El gobierno ordenó al presidente de la Confraternidad Nacional de Iglesias Cristianas y Evangélicas, Arturo Farela , salir a decir que la Iglesia Católica está tratando de incendiar al país.
Con esta acusación López Obrador no solo responde a las críticas hechas por obispos, arzobispos y sacerdotes en contra de su política de “abrazos, no balazos”, sino que deja ver una descarada maniobra para dividir y enfrentar a las iglesias del país.
Farela ha sido desde el principio del sexenio la marioneta del gobierno para dinamitar a la Iglesia Católica y el Estado laico. Lo escogió a él y a su pequeño grupo religioso (Confraternice) para que distribuyeran la famosa “Cartilla Moral” que ha pasado al cementerio de los olvidados.
De manera oculta y violando la laicidad del Estado mexicano, el Presidente puso a Farela al frente de una cruzada fallida para sustituir la religión católica por la evangélica o cristiana. Lo intentó hacer al tratar de promover los programas sociales de gobierno de la mano de un proceso de evangelización.
Farela y López Obrador son gemelos ideológicos. Ambos profesan religiones similares. Son dogmáticos. Los dos fueron vagos e inconsistentes como estudiantes. Están en contra del matrimonio entre personas del mismo sexo, rechazan el aborto y desprecian a los partidos políticos.
Sin embargo, el pastor tiene aspiraciones políticas. Busca que Morena elimine de la Constitución el impedimento para que los ministros de culto puedan ser votados y ocupar un cargo público. Promueve que su religión se haga cargo de la educación en el país y que un culto, como el suyo, pueda tener concesiones en medios de comunicación.
Aunque no lo dice y aparenta ser un seguidor del pensamiento juarista, López Obrador ha querido utilizar la fe cristiana como arma de penetración política. Así como es adversario de la división de poderes, también es enemigo oculto de la división Estado-Iglesias.
Así como invade las facultades exclusivas del Poder Legislativo y Judicial así también hace las veces de sacerdote o pastor religioso. El ex rector del Observatorio Nacional de la Conferencia del Episcopado Mexicano, Mario Ángel Flores, lo señaló en una entrevista con EL UNIVERSAL : “No es papel de un gobierno asumir una prédica religiosa, sino cumplir con sus exigencias constitucionales”.
El Presidente, —un fiel seguidor del fanático Calvino, de ese protestante furibundo que trató de convertir su doctrina en ley—, ordenó a Farela salir a “cazar católicos” para llevarlos a la hoguera y ganar posiciones.
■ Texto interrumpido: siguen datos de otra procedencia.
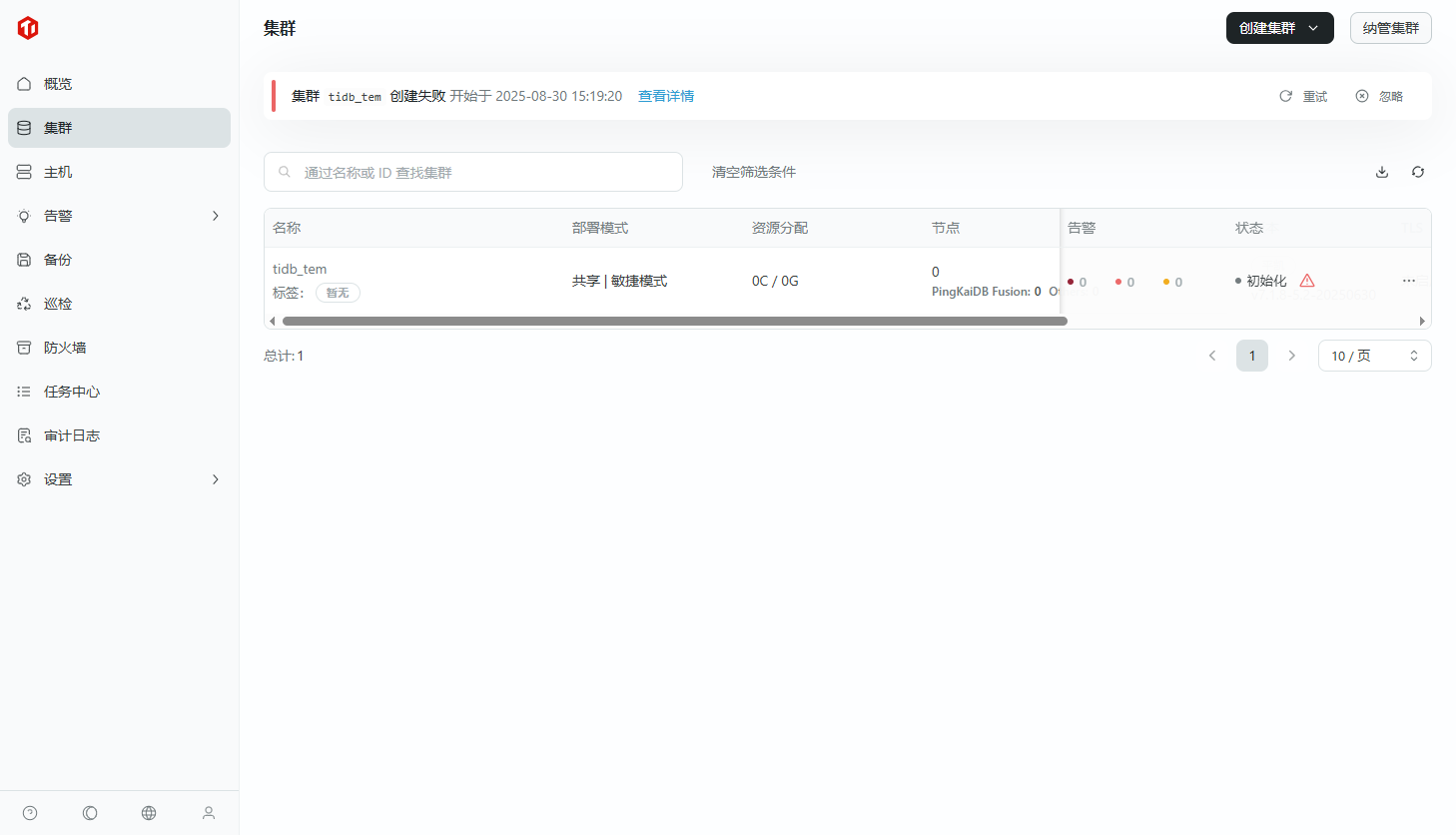Screen dimensions: 1456x835
Task: Open the help icon in the bottom sidebar
Action: point(30,813)
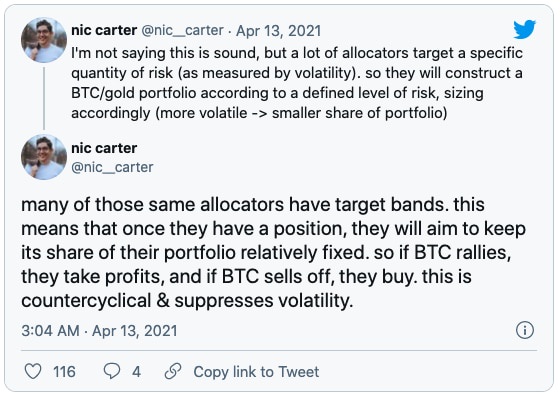560x398 pixels.
Task: Open nic carter's avatar in the parent tweet
Action: pyautogui.click(x=44, y=40)
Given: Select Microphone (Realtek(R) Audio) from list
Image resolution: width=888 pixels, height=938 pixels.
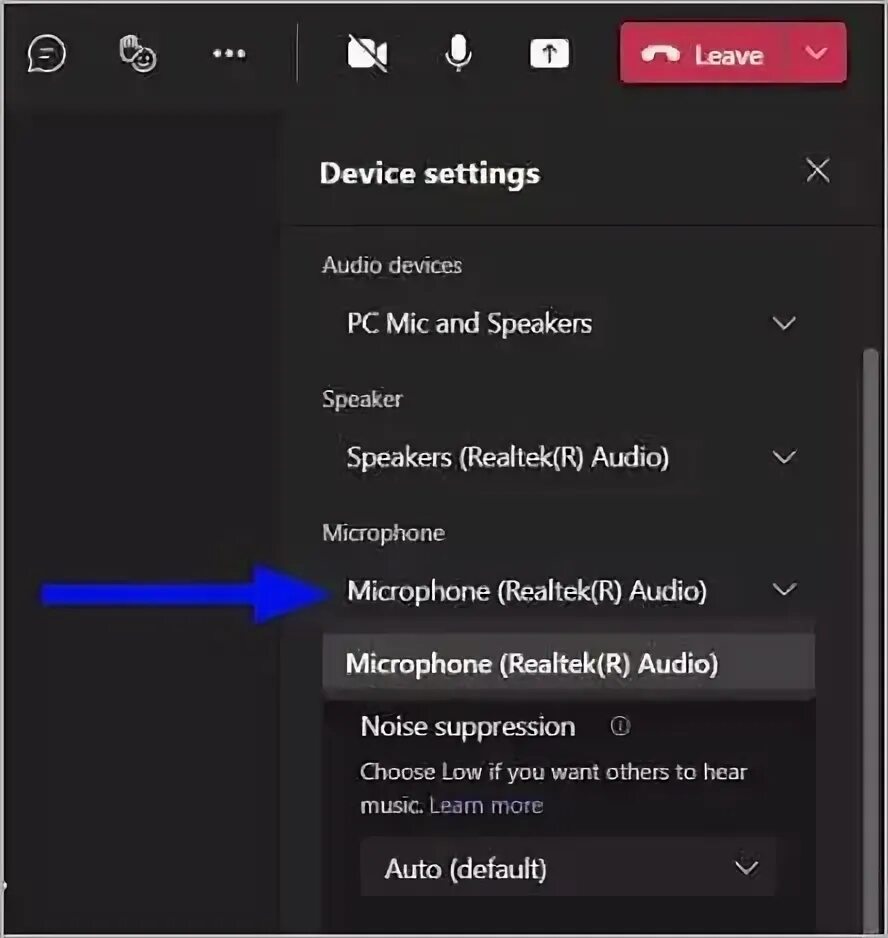Looking at the screenshot, I should pyautogui.click(x=569, y=664).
AMLO quiere imponer en México su religión —la cristiana— e ir desplazando a la católica. Lo hace no solo por razones dogmáticas sino con un objetivo electoral: considera que la disminución de católicos en el Censo de Población y el aumento de fieles a las iglesias protestantes y evangélicas, representa una oportunidad crucial para hacer de esa fe un poderoso instrumento propagandístico que coopte votos a favor de Morena.
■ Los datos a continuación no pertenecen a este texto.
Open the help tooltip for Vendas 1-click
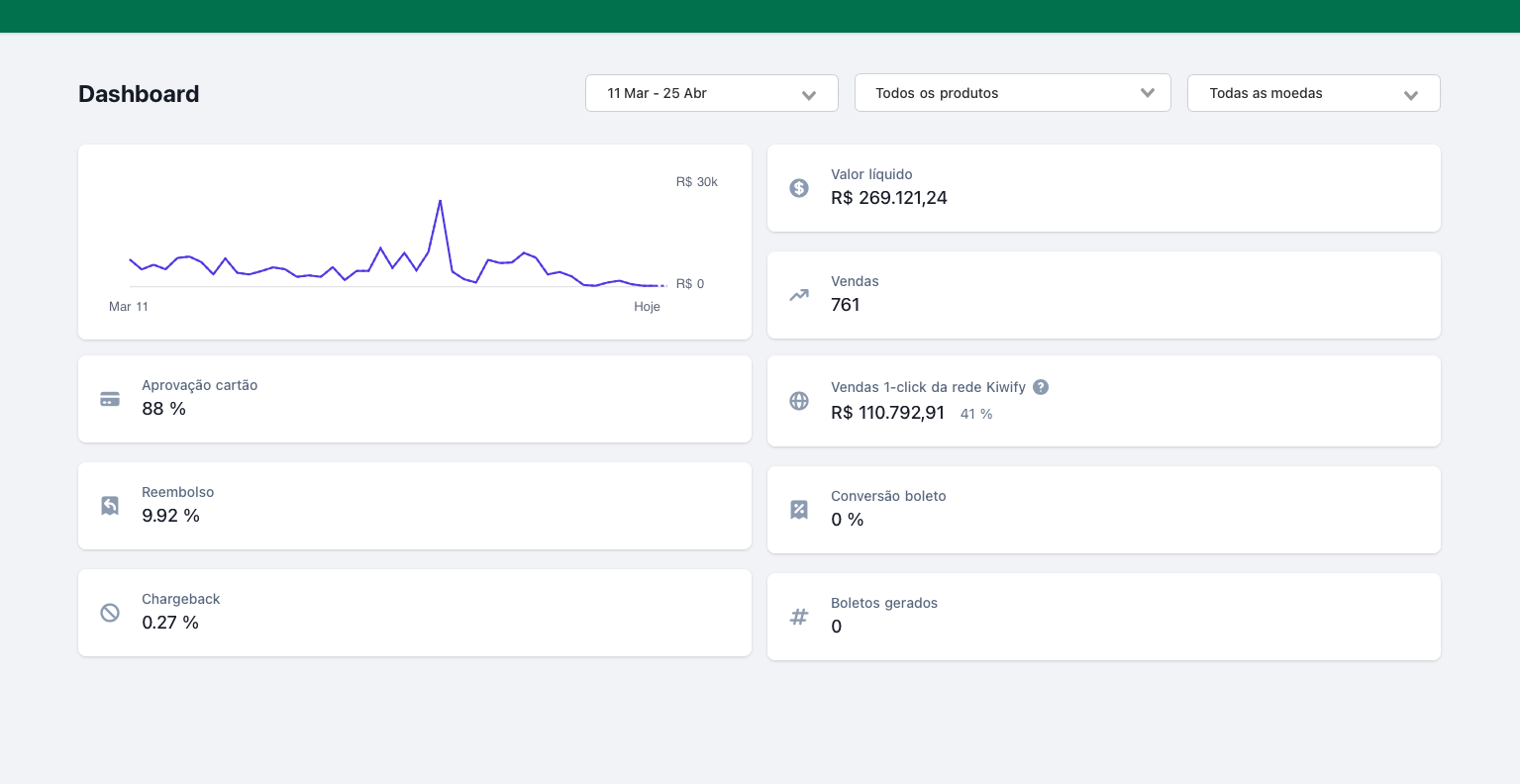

El Presidente de México le ha declarado la guerra a la Iglesia histórica de los mexicanos. El trato canalla que dio al asesinato de dos jesuitas en la Sierra Tarahumara terminó por confirmar que a López Orador no le gustan los católicos.
La respuesta de la Iglesia romana fue iniciar una jornada por la paz y la concientización. Sin embargo, tendrá que asumir otros retos: defender los derechos humanos y democráticos de una nación cuya idiosincrasia y fundamentos culturales están enraizados en el catolicismo.
López Obrador tiene claro que la destrucción del México actual, de sus creencias y tradiciones, valores y principios, pasa necesariamente por marginar a la Iglesia Católica. Por arrebatarle el centro ideológico.
Si Morena gana el 24 estará dispuesta a lanzar una guerra de religiones. El verdadero incendio se prepara en los sótanos inquisitoriales de Palacio Nacional.